Instructions for the task: Output exactly the lines spanning from the line containing "Open the Terms of Service link" to the last line of the entries, inclusive.

Stored data:
---

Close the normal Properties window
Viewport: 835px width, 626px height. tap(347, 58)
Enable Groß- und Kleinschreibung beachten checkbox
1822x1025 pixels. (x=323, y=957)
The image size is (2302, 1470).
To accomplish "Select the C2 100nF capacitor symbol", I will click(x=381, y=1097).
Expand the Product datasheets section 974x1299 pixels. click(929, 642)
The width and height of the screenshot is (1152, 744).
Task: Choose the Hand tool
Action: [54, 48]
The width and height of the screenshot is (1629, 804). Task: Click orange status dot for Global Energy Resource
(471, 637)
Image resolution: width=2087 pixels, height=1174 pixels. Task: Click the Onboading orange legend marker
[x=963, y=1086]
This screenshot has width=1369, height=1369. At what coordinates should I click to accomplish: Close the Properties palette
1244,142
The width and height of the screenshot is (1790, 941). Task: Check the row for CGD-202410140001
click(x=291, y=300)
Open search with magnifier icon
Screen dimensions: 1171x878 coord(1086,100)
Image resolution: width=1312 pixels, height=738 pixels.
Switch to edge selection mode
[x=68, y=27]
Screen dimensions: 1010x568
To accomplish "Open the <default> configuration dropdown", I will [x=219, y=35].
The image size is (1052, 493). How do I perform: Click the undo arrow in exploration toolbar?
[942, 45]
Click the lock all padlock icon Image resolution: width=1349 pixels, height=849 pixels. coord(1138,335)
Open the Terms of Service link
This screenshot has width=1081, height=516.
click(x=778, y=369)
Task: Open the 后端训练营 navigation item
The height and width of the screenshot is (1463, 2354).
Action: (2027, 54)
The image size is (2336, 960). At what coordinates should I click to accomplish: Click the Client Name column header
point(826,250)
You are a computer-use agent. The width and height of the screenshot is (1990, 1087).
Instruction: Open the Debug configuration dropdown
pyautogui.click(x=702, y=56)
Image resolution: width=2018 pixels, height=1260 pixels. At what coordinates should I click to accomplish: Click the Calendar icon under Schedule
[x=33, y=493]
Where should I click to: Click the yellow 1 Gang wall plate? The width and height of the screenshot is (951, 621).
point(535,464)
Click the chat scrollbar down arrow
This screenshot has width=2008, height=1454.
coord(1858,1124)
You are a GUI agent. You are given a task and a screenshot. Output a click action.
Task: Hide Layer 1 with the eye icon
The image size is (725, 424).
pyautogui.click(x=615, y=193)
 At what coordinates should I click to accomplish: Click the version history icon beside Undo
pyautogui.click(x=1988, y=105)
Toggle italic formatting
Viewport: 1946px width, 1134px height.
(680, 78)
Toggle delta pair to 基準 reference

---

Answer:
Open the Terms of Service link
This screenshot has width=1081, height=516.
click(x=778, y=369)
Task: Open the 后端训练营 navigation item
The height and width of the screenshot is (1463, 2354).
Action: (2027, 54)
The image size is (2336, 960). At what coordinates should I click to accomplish: Click the Client Name column header
point(826,250)
You are a computer-use agent. The width and height of the screenshot is (1990, 1087).
Instruction: Open the Debug configuration dropdown
pyautogui.click(x=702, y=56)
Image resolution: width=2018 pixels, height=1260 pixels. At what coordinates should I click to accomplish: Click the Calendar icon under Schedule
[x=33, y=493]
Where should I click to: Click the yellow 1 Gang wall plate? The width and height of the screenshot is (951, 621).
point(535,464)
Click the chat scrollbar down arrow
This screenshot has width=2008, height=1454.
coord(1858,1124)
You are a GUI agent. You are given a task and a screenshot. Output a click action.
Task: Hide Layer 1 with the eye icon
The image size is (725, 424).
pyautogui.click(x=615, y=193)
 At what coordinates should I click to accomplish: Click the version history icon beside Undo
pyautogui.click(x=1988, y=105)
Toggle italic formatting
Viewport: 1946px width, 1134px height.
(680, 78)
Toggle delta pair to 基準 reference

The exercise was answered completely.